THANE: What, there are more problems?
COLE: You didn't flip the sheet over.
THANE: OK. "A riverboat on the Mississippi River travels 30 miles upstream in 2 hours and 30 minutes. The return trip downstream takes only 2 hours. Part a: find the rate of the current. b: Find the rate of the riverboat in still water." OK --- you've just written down the answer. I have no idea if it's correct. It's got to be wrong. So, erase that and start of by letting c equal the rate of the current, and s = the rate of the riverboat. Then you'll have two equations, one upstream, and one downstream...
COLE: I don't need the variables. It's 30/2.5 or 12 miles per hour one way, and 30/2 = 15 the other. So take 3 and divide by two, that's the current, 1.5.
THANE: What? You could be right. Hold on. Oh, you're saying 3 because 15-12 is three?
COLE: Right.
THANE: OK, I guess that is right. But, such insights are not helping you in this wretched subject, 8th grade algebra. You messed up the Anita and Tionna problem because you didn't define the variables, you had an equation wrong when you did it in your head. What I'm saying is that 8th grade Algebra is a pernicious, boring subject and you'll keep making mistakes unless you plod through the problems in the formulaic way I recommend. Even on the riverboat problem, look, you wrote the speed of the current, but you didn't answer the other part, the speed of the riverboat.

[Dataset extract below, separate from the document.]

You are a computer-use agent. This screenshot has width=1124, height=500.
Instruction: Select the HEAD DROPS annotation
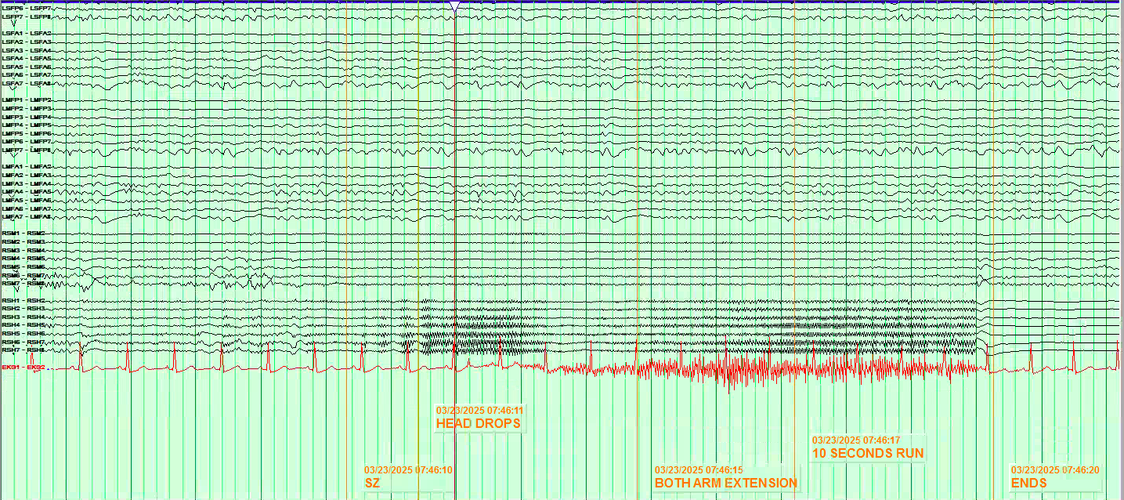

COLE: 13.5. I got the right answer.
THANE: But you didn't write it down. So, think about the grader: you'll get 1/2 credit, even though you know how to do it, and in fact have even dodged the whole point of posing the problem. So, on this problem, yes, nice insight OK, but on the ratio of girls to boys problem...
COLE: I got it right, check it.
THANE: [pause] OK, you got it right. But, you missed the trains travelling problem, again because you scrawled stuff and got messed up. You didn't check. I'm supposed to be good at math, right? Everyone says that. But I know I make many many, many, mistakes; I expect to make mistakes, and I find them. Then I kill them. But I check to make sure the mistake is dead. Math is a subject like that --- you have to check and recheck that the vampire is dead. Then you stick another stake in him, just to be sure. You are not an algebra God, and you are making mistakes. That's why you're a borderline A student, rather than coasting. You seem to think Algebra is a subject that can be treated via a few messy scribbles, some reasonable, or even inspired, guesses and an answer that you don't even bother to check: I'm saying you're wrong.
COLE: I don't need the variables.
THANE: Argh, you need the variables!